The diligent paper-pushers at the PCAOB (the “P” stands for both paper and pushing) have sanctioned CohnReznick for failing to report key information on PCAOB Form 3 within the required timeframe. PCAOB Rule 2203, Special Reports requires any registered public accounting firm to file a special report on Form 3 to report information to the Board no later than thirty days after the occurrence of the event. In this case, the event was actually four reportable events regarding two disciplinary proceedings brought by the SEC against the firm and partners Stephen M. Wyss (engagement partner), Stephen H. Jackson (engagement quality review partner), and Robert G. Hilbert (Managing Partner of Assurance and National Director of Accounting). You can read about that here.
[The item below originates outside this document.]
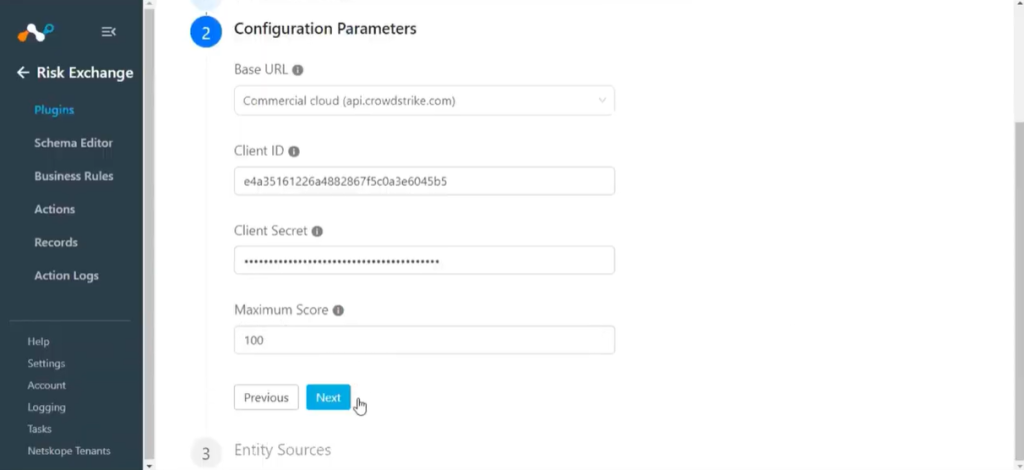Click the Base URL info icon
Screen dimensions: 1024x470
(298, 70)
TL;DR the firm was sanctioned for deficiencies in its system of quality controls that led to audit failures in connection with a quarterly review and year-end audit of one client and a year-end audit of another client, resulting in a $1.9 million penalty for the firm. In one case, Wyss, Jackson, and Hilbert were confronted with indications that the client’s goodwill impairment test was not supported by sufficient evidence, but they still accepted the company’s conclusion that goodwill was not impaired even though appropriate additional audit procedures had not been performed. Separately but related, the two clients were charged by the SEC for filing fraudulent financial statements prior to their bankruptcies.
The SEC order was issued on June 8, 2022, CohnReznick did not file a Form 3 until December 12, 2022.
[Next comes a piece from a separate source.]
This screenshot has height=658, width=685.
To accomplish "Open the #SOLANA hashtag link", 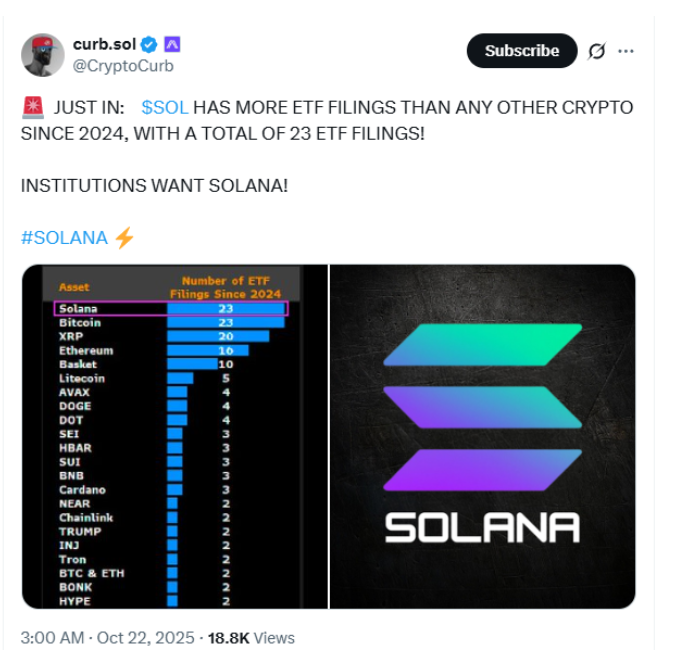I will (64, 238).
Tuesday’s press release makes it crystal clear that the PCAOB is sick of this shit. “As part of the Board’s efforts to strengthen enforcement, it has increased its vigilance concerning firms’ failures to disclose required events on Form 3, or to do so by the applicable deadline,” it reads.
“Registered firms must report qualifying events on Form 3 on a timely basis so that such information is available to investors and can be used as part of the Board’s oversight of those firms,” said Robert E. Rice, PCAOB Director of Enforcement and Investigations.
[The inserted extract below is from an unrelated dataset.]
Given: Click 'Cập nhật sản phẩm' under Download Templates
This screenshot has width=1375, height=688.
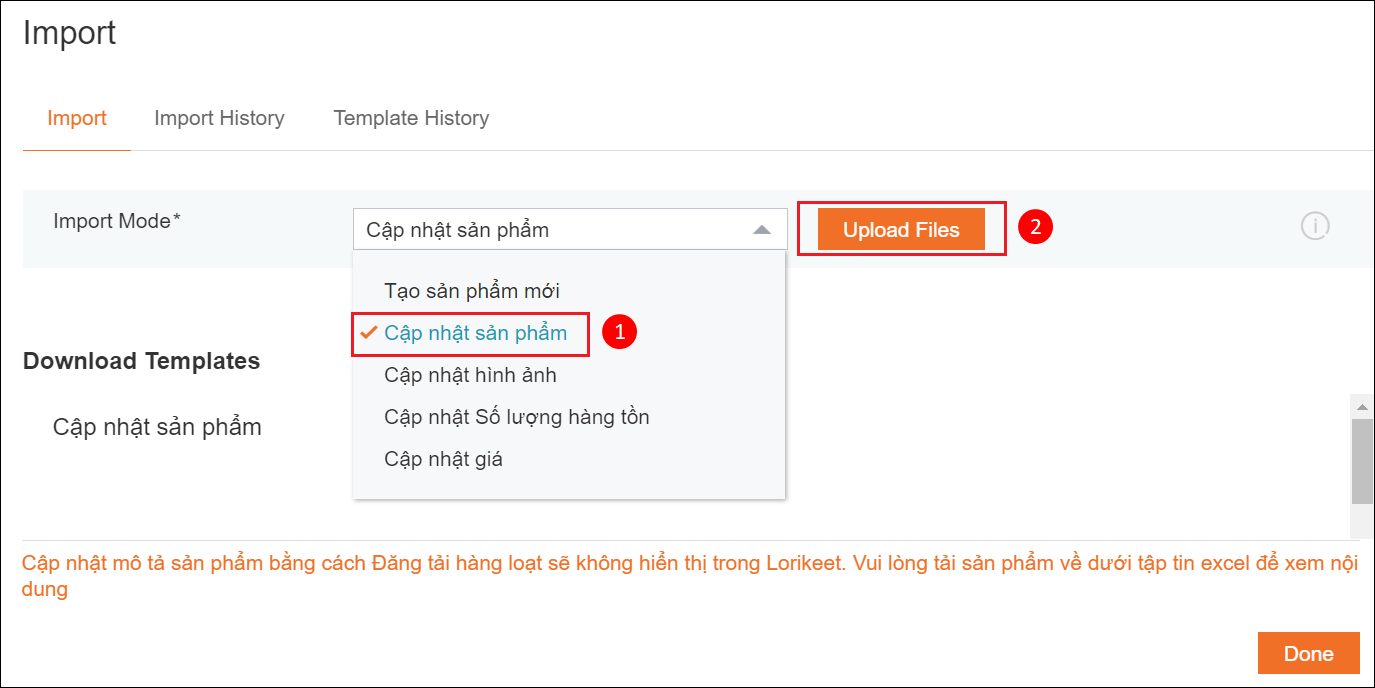Looking at the screenshot, I should pyautogui.click(x=157, y=427).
CohnReznick, without admitting or denying the findings, settled with the PCAOB and consented to a disciplinary order that censures the firm and imposes a $20,000 civil money penalty. The order also requires the firm to comply with its PCAOB reporting policies and procedures, including those pertaining to providing reasonable assurance that reportable events are reported on the applicable PCAOB form in a timely and complete manner.
The penalties will continue until compliance improves!